5.3 Implications for Real-Estate Investors and Developers

Both investors and developers need to identify high demand of housing. Investors focus on both future return and sustainable rental demand. Good location is essential for both rental income and long-term return. Rich POI in the neighbourhood and close distance to regional economic cluster would guarantee a good location. The growth of high educated, skilled population in one area will contribute for future demand of such location and hence drive the future property return. Developers also need to consider maximise the housing needs for potential buyers, extra bedroom and bathroom can significantly increase house value.

6 Related Work

In this section, we discuss the development of housing appraisal methods in both traditional housing market research and computer science research fields. Both fields involved recent development of methods in dealing with the spatial data. Spatial autocorrelation and spatial heterogeneity recognised in both fields are the two main challenges in models involving the spatial data.

In the computer science field, more focus is about how to incorporate newly available data into the house price prediction model. Most of these new data helps to expand the understanding the geographical characteristics towards housing valuation. The nature of these newly available data is often beyond the angle of traditional economic variables, therefore, new methods also introduced into the real estate valuation field. For example, satellite image [1], street-view image, house image from real estate websites [22, 25, 30] are used for house price prediction [6, 16, 18]. Other paper investigated how the satellite image and street view can help to understand the neighbourhood [23], demography [12] and commercial activities. These results are also highly relevant to housing appraisal, though they didn’t investigate this question directly.

Besides image data, other types of data are used for housing appraisal beyond the traditional scope of economic modeling. Open Street Map data was used for collecting Point of Interests in the neighbourhood [6, 11]. Mobile phone data was used to empirically study the human activity and urban vitality [7]. Taxicab trajectory data was mined to estimate neighbourhood popularity, in order to understand the geographic factors for housing appraisal [11]. Google search index was used for housing prediction model to understand how people’s attention of real estate would influence the future housing price [28]. Text data from real estate related news was studied to learn how sentiment is related to housing price [17, 26].

These data applications are innovative and inspiring for improving housing price modeling. However, most of the newly applied spatial data are focused on the discovery of neighbourhood characteristics, such as crime perception [3], walk-ability [5], cultural influence [13]. These applications neglect the understanding beyond the neighbourhood.
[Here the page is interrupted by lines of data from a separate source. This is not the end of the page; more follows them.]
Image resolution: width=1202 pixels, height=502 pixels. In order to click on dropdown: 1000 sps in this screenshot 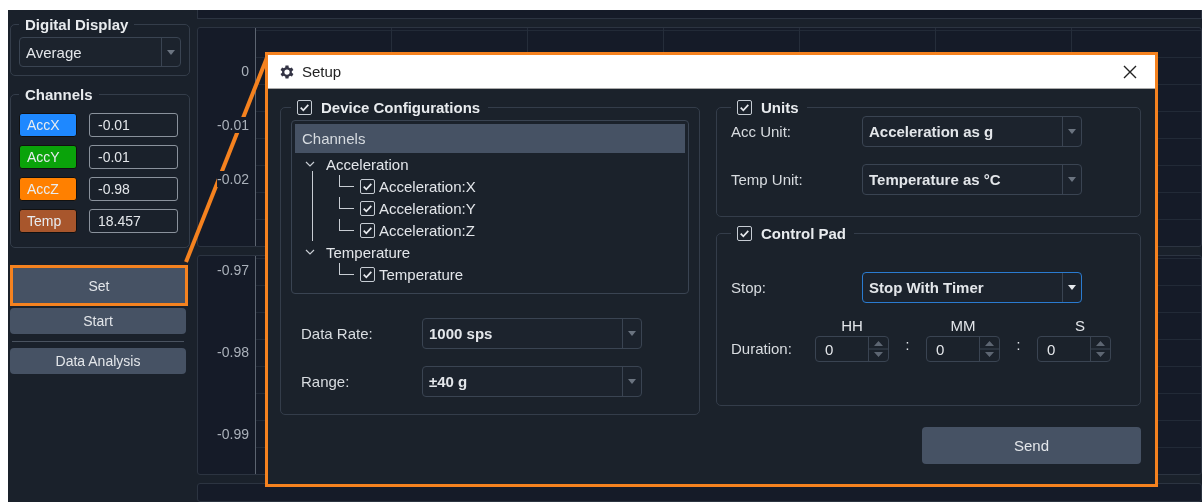, I will do `click(532, 334)`.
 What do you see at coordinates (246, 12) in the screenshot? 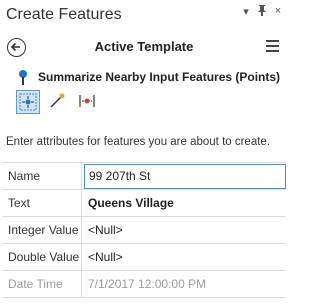
I see `dropdown-icon: ▾` at bounding box center [246, 12].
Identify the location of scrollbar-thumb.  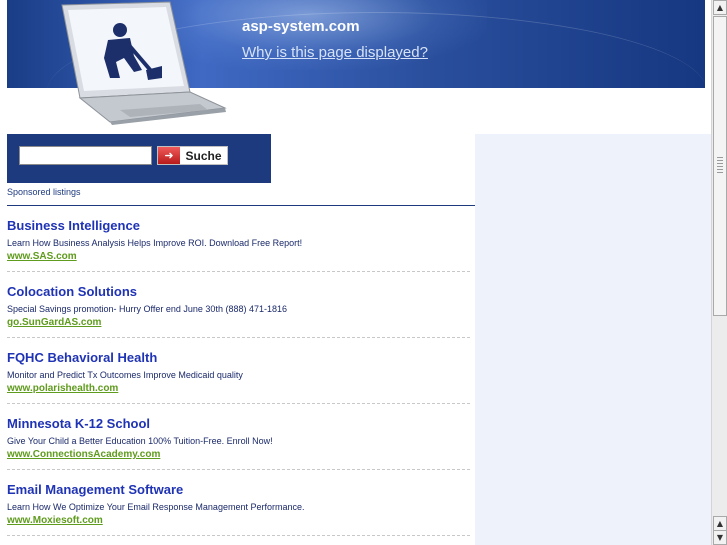
(720, 166).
And this is the main focus of our work.

7 Conclusions and Future Work

We have studied how factors beyond neighbourhood impact housing values. Specifically, we established regional economic clusters as the significant source of impact beyond neighbourhood. We presented our housing price appraisal model that combined housing attributes, neighbourhood characteristics, and demographic factors. Our model using the XGBoost algorithm has reached 0.88 in \(R^2\), showing the significant impact of regional economic clusters.
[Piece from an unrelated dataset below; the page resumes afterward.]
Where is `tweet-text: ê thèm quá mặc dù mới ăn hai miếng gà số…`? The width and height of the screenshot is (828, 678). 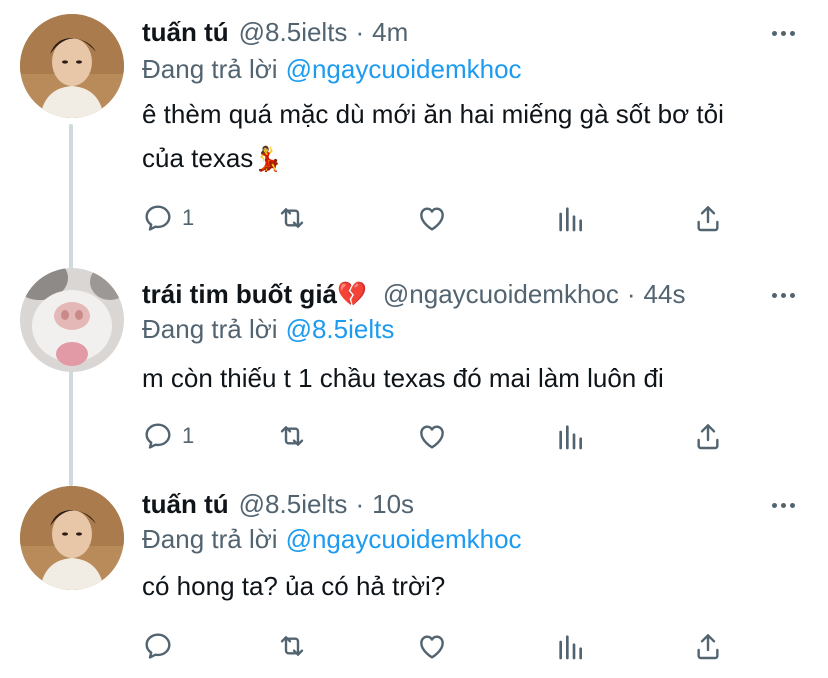 tweet-text: ê thèm quá mặc dù mới ăn hai miếng gà số… is located at coordinates (472, 137).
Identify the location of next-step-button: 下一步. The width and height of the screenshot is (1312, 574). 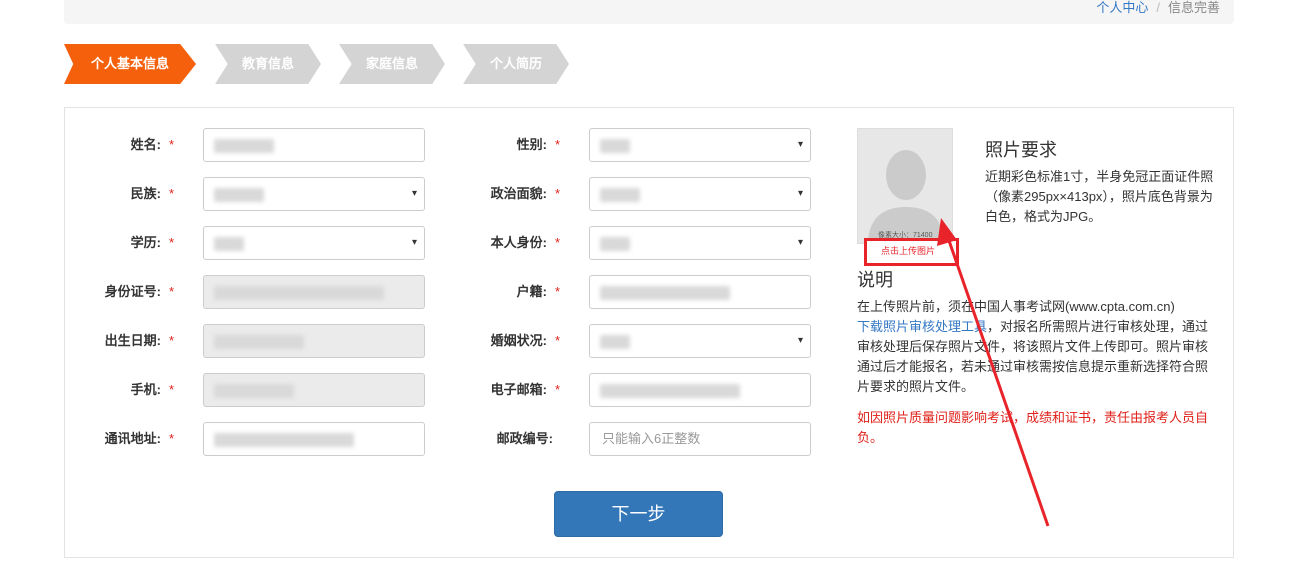
(638, 514).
Our work enlightens two related research questions worthy of future investigation. (1) Building a customised recommendation system for home buyers. This system aims to tailor and optimise personal needs of affordable living, and provide smart suggestions for trade-offs between different needs and opening up opportunities for locations. (2) Methods to systematically identify regional economic clusters and appropriately weight these clusters in our model. With better understanding of this behavioural mechanism, we could improve our community, facilitate sustainable gentrification, and lead to location diffusion, population growth, and new regional economic clusters emerging.